In the gospel passage at mass Jesus confronts Pilate with the assurance that “My Kingdom is not of this world” (Jn 18:33-37). The old Latin hymn "Vexilla Regis" proclaims "Regnavit a ligno Deus" - "God is reigning from a tree."

But as I was meditating on the Kingdom this morning, shifting in my chair every two minutes because of my back pain, I realized that I don’t consider that my own suffering has anything to do with the Kingdom. And that’s a mistake.

“Come to me all you who labor and are heavy laden, and I will give you rest” is Kingdom language. The Kingdom is not for the healthy, the strong and the righteous but for the sick, the weary and the sinful. Besides being a candidate on all three scores, I'm coming to realize a little of the "up" side of my suffering.

Suffering and the Kingdom
Jesus expects us to announce the Kingdom ourselves by the way we live, by the way we act toward one another. Somehow my physical pain and the weariness and discouragement that sometimes go along with it are making me a more effective “announcer” of the Kingdom. I’m a little less full of myself, a little bit hollowed out into the shape of a vessel for carrying something like the Good News. My back pain has given me the opportunity to become more compassionate toward people who are suffering, more understanding of those who are experiencing pain or sorrow. I hope that with God’s grace it will continue to make me a humbler and wiser preacher of the Reign of Love.
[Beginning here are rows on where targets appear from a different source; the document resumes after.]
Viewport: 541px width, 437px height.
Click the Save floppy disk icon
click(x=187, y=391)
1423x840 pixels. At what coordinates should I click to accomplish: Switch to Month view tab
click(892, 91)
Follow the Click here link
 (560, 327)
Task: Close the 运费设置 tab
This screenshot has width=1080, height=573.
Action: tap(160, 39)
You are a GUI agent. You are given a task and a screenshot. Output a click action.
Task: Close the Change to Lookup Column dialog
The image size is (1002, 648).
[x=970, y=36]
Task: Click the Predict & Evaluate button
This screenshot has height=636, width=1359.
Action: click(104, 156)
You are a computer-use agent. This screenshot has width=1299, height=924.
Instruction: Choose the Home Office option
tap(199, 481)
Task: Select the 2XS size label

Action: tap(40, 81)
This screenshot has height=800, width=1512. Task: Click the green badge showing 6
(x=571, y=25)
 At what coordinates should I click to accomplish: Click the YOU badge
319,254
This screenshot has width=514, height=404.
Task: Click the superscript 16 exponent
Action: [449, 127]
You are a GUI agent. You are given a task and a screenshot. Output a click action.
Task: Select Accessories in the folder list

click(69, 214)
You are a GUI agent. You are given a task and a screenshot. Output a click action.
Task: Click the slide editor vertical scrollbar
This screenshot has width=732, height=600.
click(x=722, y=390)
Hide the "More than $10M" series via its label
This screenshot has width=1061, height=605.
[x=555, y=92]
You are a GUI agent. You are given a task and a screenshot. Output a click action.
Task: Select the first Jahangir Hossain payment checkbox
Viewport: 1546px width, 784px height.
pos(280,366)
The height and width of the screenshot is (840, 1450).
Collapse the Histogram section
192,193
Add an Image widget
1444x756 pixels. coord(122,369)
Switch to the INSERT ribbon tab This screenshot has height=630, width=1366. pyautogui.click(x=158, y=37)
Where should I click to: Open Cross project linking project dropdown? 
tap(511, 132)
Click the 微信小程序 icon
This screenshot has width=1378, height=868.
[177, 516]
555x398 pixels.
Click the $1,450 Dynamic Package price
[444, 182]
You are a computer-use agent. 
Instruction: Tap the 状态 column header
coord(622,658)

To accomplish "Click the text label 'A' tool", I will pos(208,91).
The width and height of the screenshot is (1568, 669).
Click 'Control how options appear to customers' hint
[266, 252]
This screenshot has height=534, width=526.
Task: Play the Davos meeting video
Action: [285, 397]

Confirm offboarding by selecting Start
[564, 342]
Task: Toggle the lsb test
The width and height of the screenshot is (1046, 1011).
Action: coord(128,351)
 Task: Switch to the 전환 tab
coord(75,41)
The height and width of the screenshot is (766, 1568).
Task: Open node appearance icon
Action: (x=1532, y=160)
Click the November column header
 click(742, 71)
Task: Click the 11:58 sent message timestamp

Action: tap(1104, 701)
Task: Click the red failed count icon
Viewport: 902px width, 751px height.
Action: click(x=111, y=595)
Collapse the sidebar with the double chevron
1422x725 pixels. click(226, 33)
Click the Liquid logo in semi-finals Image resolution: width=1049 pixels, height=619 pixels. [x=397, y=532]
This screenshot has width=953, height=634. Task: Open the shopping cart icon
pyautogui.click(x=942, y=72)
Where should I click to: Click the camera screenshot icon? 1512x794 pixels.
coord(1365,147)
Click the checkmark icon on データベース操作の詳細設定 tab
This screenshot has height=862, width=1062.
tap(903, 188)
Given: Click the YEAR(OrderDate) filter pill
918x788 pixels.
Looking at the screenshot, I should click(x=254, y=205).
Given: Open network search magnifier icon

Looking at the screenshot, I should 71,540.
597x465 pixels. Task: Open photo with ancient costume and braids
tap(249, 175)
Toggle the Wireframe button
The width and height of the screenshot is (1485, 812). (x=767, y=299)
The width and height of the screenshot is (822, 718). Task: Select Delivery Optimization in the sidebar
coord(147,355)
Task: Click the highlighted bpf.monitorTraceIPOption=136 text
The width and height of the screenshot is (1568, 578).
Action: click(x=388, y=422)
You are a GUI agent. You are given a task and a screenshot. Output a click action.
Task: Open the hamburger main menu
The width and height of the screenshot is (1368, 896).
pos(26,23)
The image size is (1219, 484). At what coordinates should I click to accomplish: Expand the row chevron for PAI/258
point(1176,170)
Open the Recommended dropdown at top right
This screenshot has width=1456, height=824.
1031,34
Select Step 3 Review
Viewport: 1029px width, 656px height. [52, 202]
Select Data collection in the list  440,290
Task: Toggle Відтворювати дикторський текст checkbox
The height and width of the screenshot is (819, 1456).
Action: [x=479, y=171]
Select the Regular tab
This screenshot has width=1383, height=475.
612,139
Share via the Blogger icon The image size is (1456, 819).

Despite my starting to admit some of the good points about my pain, I’m still going for a different kind of injection in my back tomorrow, praying that it might give me some relief. If it doesn't, then at least Advent will be a good time to continue experiencing my own brokenness and neediness.

Sunday November 29, 2010 is the First Sunday of Advent. Over the next four weeks hope to share some thoughts about Advent as “The Season for Troubled Times.”
You may want to read my book “From Holidays to Holy Days: A Benedictine Walk through Advent” (Morehouse Publishing, 2008).

.........meanwhile Rejoice! The Lord is King!